* Source
◆ ◆ ◆ ◆

Returning for a moment to the opening narrative, let us consider the ideological milieu in which the narrative was created. First, we can note the presence of a shamanic or Buddhist worldview in which otherworldly beings and mediators, in this case a shaman, interact. The narrative reveals a belief that death is not a final event but rather one of transformation to another level of existence. Such a worldview is also seen in religions entering Korea in the late eighteenth century and beyond, such as Christianity. Along with the idea that there is an afterlife, we also find the notion of the need to honor or serve the spirits of the dead. While the context of that concept is decidedly Confucian in the narrative, the reality is that we can also find the same belief in shamanic and Buddhist practices in premodern Korea, and in present-day observations surrounding death. Thus it is clear that attempting to delineate ritual practices associated with mortuary rites is a veritable minefield of contradictions and overlapping worldviews.

The fact is that ritual participants were often oblivious to distinctions between various worldviews in both past and present times. Though participants in rituals need not have fully understood these sometimes complex belief systems, this is not to argue that the systems and a complex understanding of death, rites, and the afterlife did not exist. It seems inarguable that throughout the history of Korea and until the present day there are basic ideas or beliefs that cut across social classes, gender, and economic wherewithal and that have influenced or continue to influence how death is perceived. What, then, are these beliefs?

◆ ◆ ◆ ◆

* Given request
Write the next part of the passage on Korean beliefs about death and mortuary rites, starting right after its final question.

* Dataset rows

◆ ◆ ◆ ◆

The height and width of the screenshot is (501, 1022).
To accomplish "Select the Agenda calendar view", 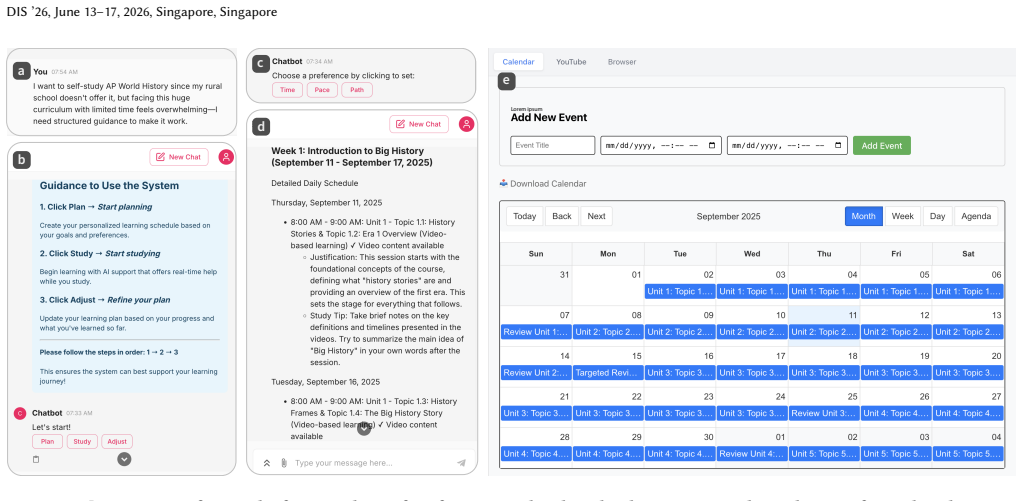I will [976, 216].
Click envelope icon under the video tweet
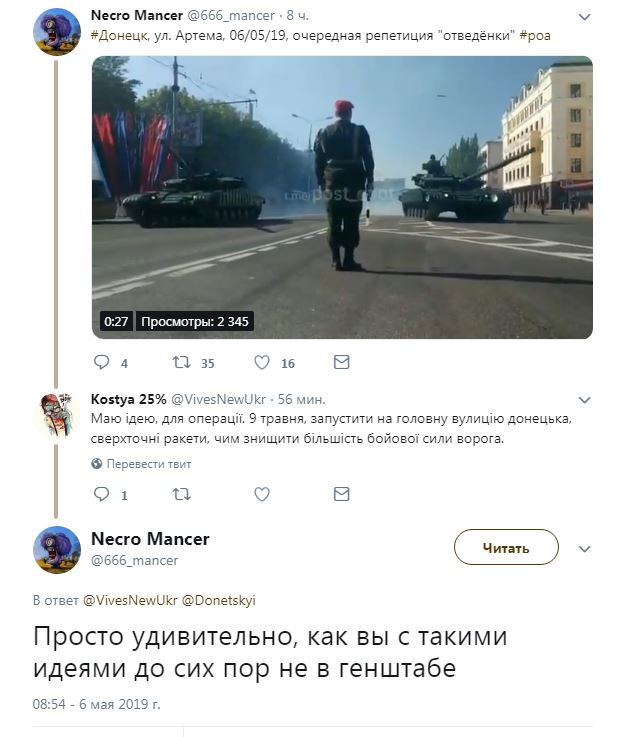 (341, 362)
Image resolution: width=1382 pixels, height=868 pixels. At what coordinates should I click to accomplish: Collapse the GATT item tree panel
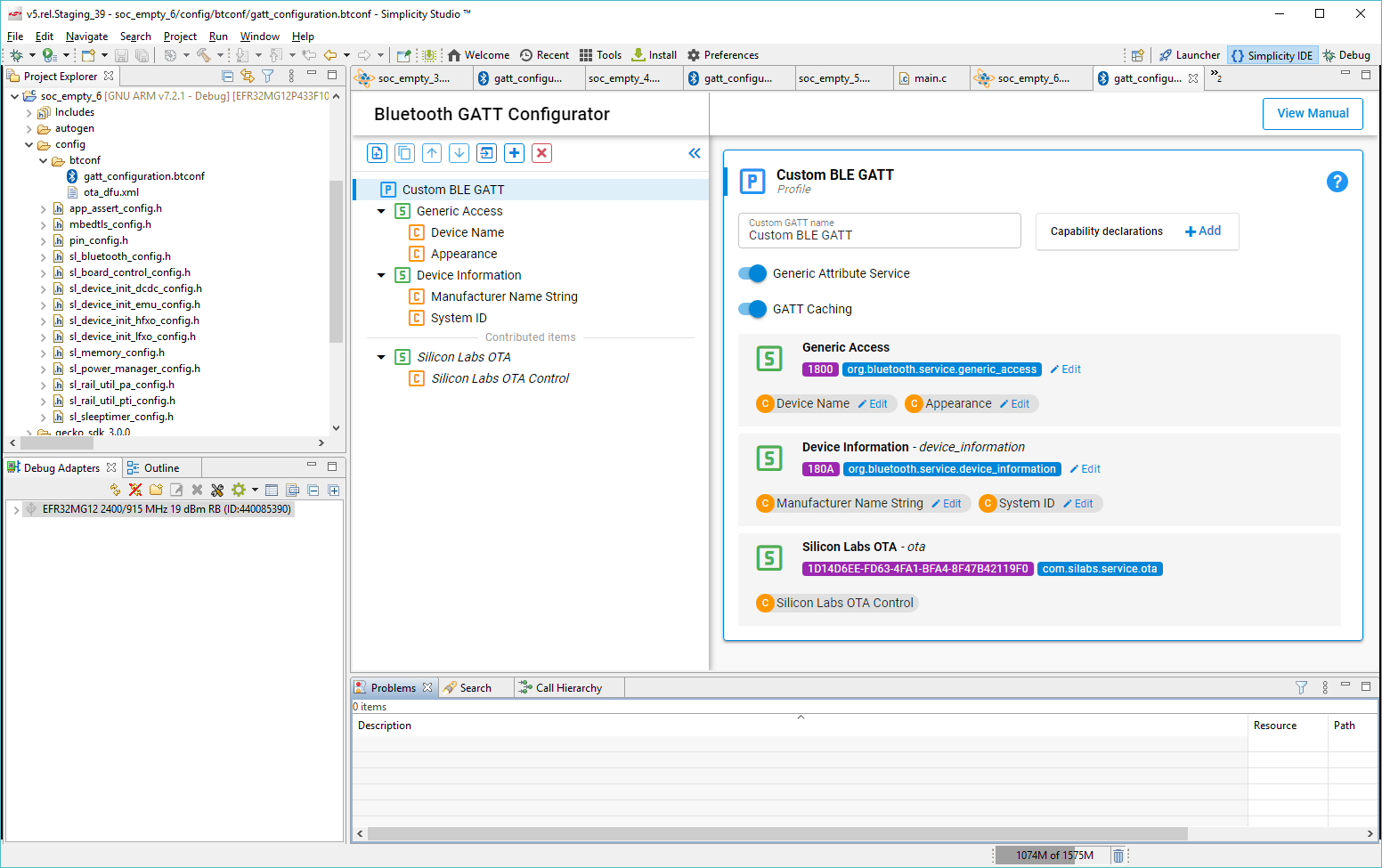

◆ ◆ ◆ ◆

* Output of the exercise
The first area that we should consider is the group of beliefs constituting the shamanic worldview or popular folk practices. Whereas this worldview is not as structured, at least in terms of a written doctrine, as Buddhism or Confucianism, for centuries it was the primary means of understanding the cosmos and the cycle of human life and death. In premodern times the beliefs of shamanism intermingled with both Buddhism and Confucianism to create hybrid rituals that featured aspects

of all three belief systems; it can be argued that in the modern era some Christian mortuary practices continue to contain shamanic features.11 One cannot state definitively where shamanic beliefs stop and Buddhist or Confucian beliefs begin. What we can note here is the syncretic nature of religious worldviews in premodern Korea and its clear manifestation in mortuary rites.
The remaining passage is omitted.